Each file remains small and focused, easing future maintenance and testing.

---

## 9) Grading Model

* Each `PythonUnitTest` contributes `weight` points; total score is normalized to 1.0.
* Passed tests earn full weight; failed tests yield zero for their weight.
* Hidden tests run silently but still contribute to scores; UI surfaces only aggregated impact and optional hints when permitted.
* Overall grade mapping:
  * Score == 1.0 → `GradingGrade.CORRECT`
  * 0.0 < Score < 1.0 → `GradingGrade.PARTIALLY_CORRECT`
  * Score == 0.0 → `GradingGrade.INCORRECT`
  * Runtime/setup failures → `GradingGrade.GRADING_ERROR`

---

## 10) Performance Strategy

* Lazy-load Pyodide and reuse the runtime for subsequent executions.
* Pre-install requested packages only once per session.
* Streamline execution script to minimize string concatenation overhead.
* Optionally migrate to a Web Worker-backed runtime in future iterations without UI changes (thanks to `PythonRuntime` abstraction).
* Load CodeMirror assets only once per session via `CodeMirrorLoader` and reuse the instantiated editor.

---

## 11) Security & Sandboxing

* Delegate execution to Pyodide, inheriting browser sandbox constraints.
* Block filesystem/network operations not explicitly mounted or enabled.
* Clear fixture files between runs to avoid state leakage.
* Enforce wall-clock timeouts by cancelling the underlying Pyodide task when necessary (to be refined in future iterations).

---

## 12) Error Handling & Diagnostics

* Distinguish between compilation/runtime errors, assertion failures, and infrastructure issues (e.g., missing Pyodide).
* Surface stdout/stderr plus structured test messages to the UI.
* Preserve hidden test secrecy by redacting code while still flagging failures.
* Provide actionable hints when authors supply them for visible tests.

---

## 13) Internationalization & Accessibility

* Exercise titles and instructions originate from localized `LanguageMap` inputs on `PythonExerciseContent`.
* Editor interactions remain keyboard-friendly thanks to CodeMirror's native accessibility features; results are rendered with semantic lists and headings for assistive technologies.
* Further localization of static labels (e.g., "Python code") can be layered on later through shared workbook utilities.

---

## 14) Telemetry (Optional)

* Expose grading results through existing interaction callbacks; future telemetry hooks can listen to these updates without altering the runtime/editor separation.

---

## 15) Limitations & Risks

* Initial Pyodide load size can impact perceived responsiveness on slow networks.
* Package availability is limited to WebAssembly-compatible distributions.
* Long-running CPU-bound code may block the main thread until a Worker migration is implemented.

---

## 16) Fit Check & Iteration

After mapping the initial concept onto the existing workbook framework, we validated two critical aspects:

1. **Structural Fit** – The plugin mirrors the GPT/Turtle directory layout and uses the shared interaction abstractions (`HtmlFullInteractionExercise`, `FullInteractionExerciseModel`, `InteractionComponent`).

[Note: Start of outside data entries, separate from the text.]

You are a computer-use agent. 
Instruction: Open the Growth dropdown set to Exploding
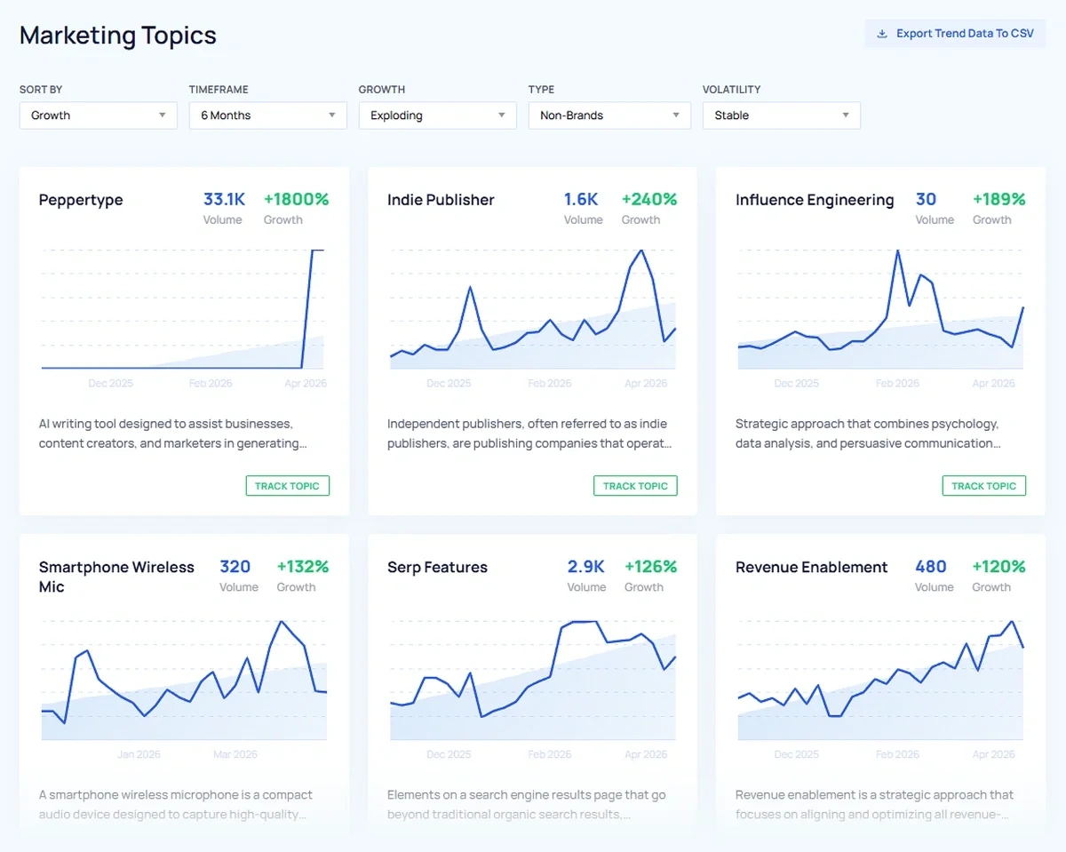(x=437, y=115)
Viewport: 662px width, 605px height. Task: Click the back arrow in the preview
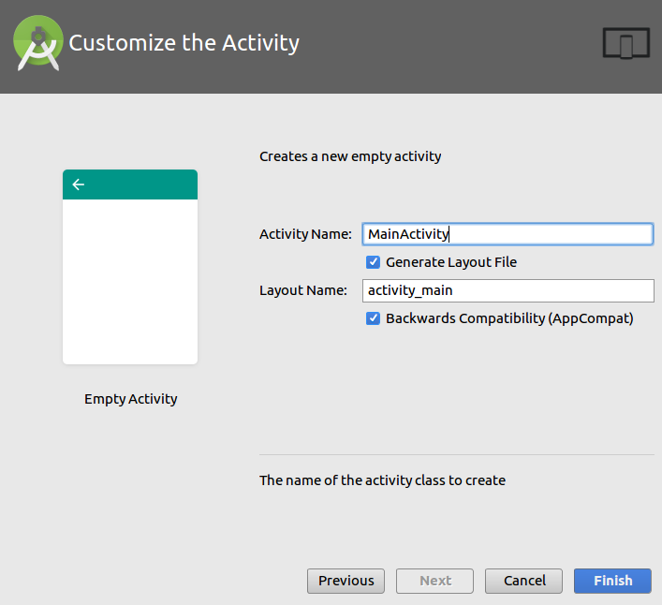click(79, 184)
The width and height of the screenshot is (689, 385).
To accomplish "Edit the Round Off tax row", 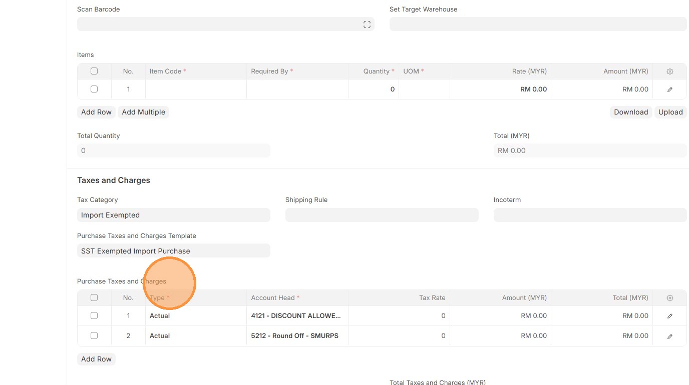I will 669,336.
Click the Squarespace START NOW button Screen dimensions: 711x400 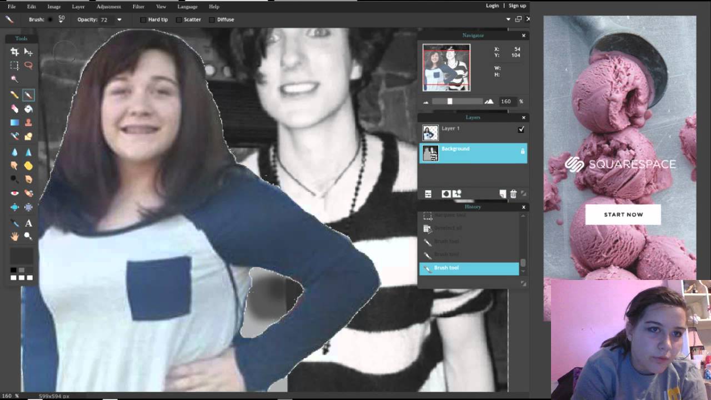[x=623, y=214]
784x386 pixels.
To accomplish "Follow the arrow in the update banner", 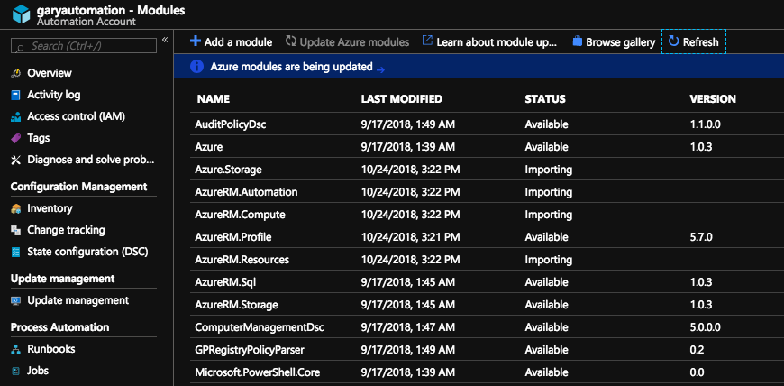I will (380, 69).
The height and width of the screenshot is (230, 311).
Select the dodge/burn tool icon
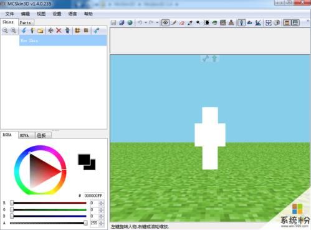point(198,22)
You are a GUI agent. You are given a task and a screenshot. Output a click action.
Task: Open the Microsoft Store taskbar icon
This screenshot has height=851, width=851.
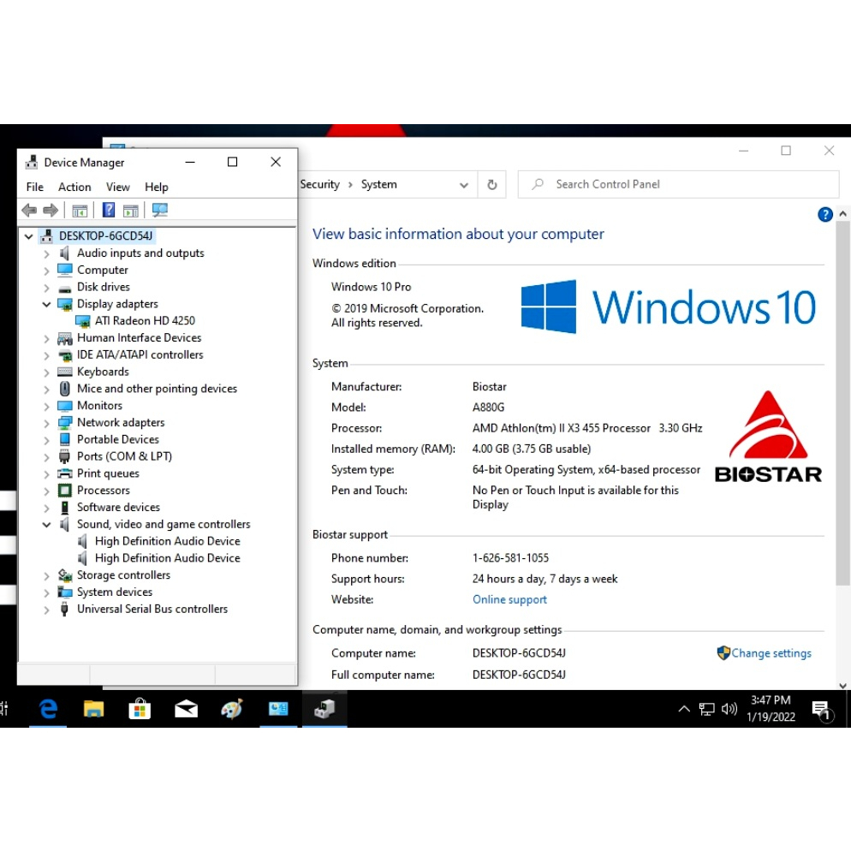[x=140, y=709]
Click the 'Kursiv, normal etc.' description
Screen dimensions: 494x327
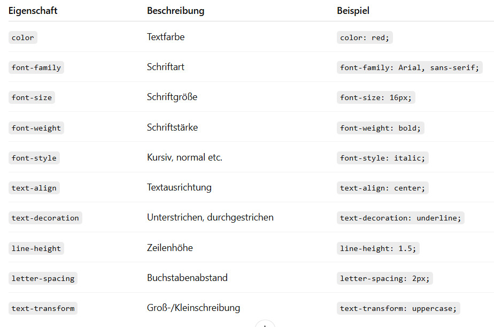pyautogui.click(x=184, y=157)

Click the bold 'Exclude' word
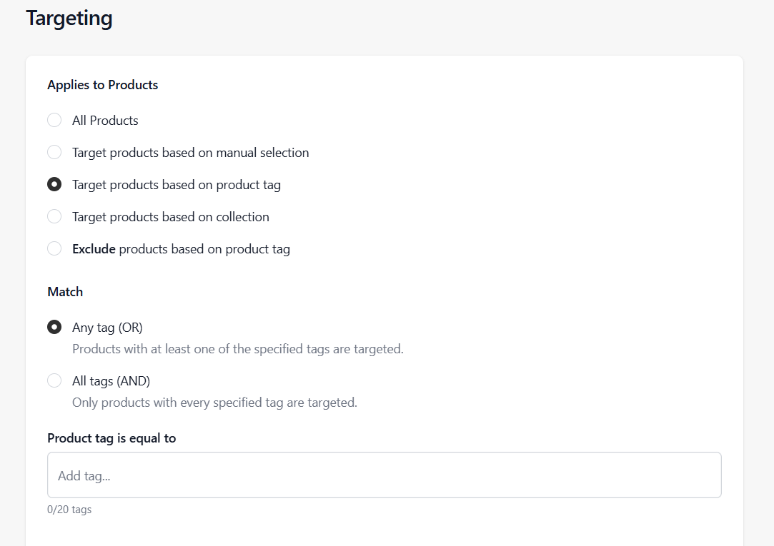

Runtime access is isolated in `PythonRuntimeService`, ensuring future Worker adoption or caching changes stay local.
2. **Use Case Coverage** – Each primary use case is backed by explicit hooks: practice feedback via `PythonGrader`, autograding via weighted tests, package/fixture support in `PythonRunRequest`, and data tasks via fixture mounting. Hidden tests are executed but redacted in UI summaries to protect assessment integrity. Future iterations can extend the layout with additional panels (e.g., a console) without disrupting the core workflow.

This iteration confirms that the design aligns with technical constraints and fulfills the targeted learner and author experiences while remaining consistent with other interaction plugins.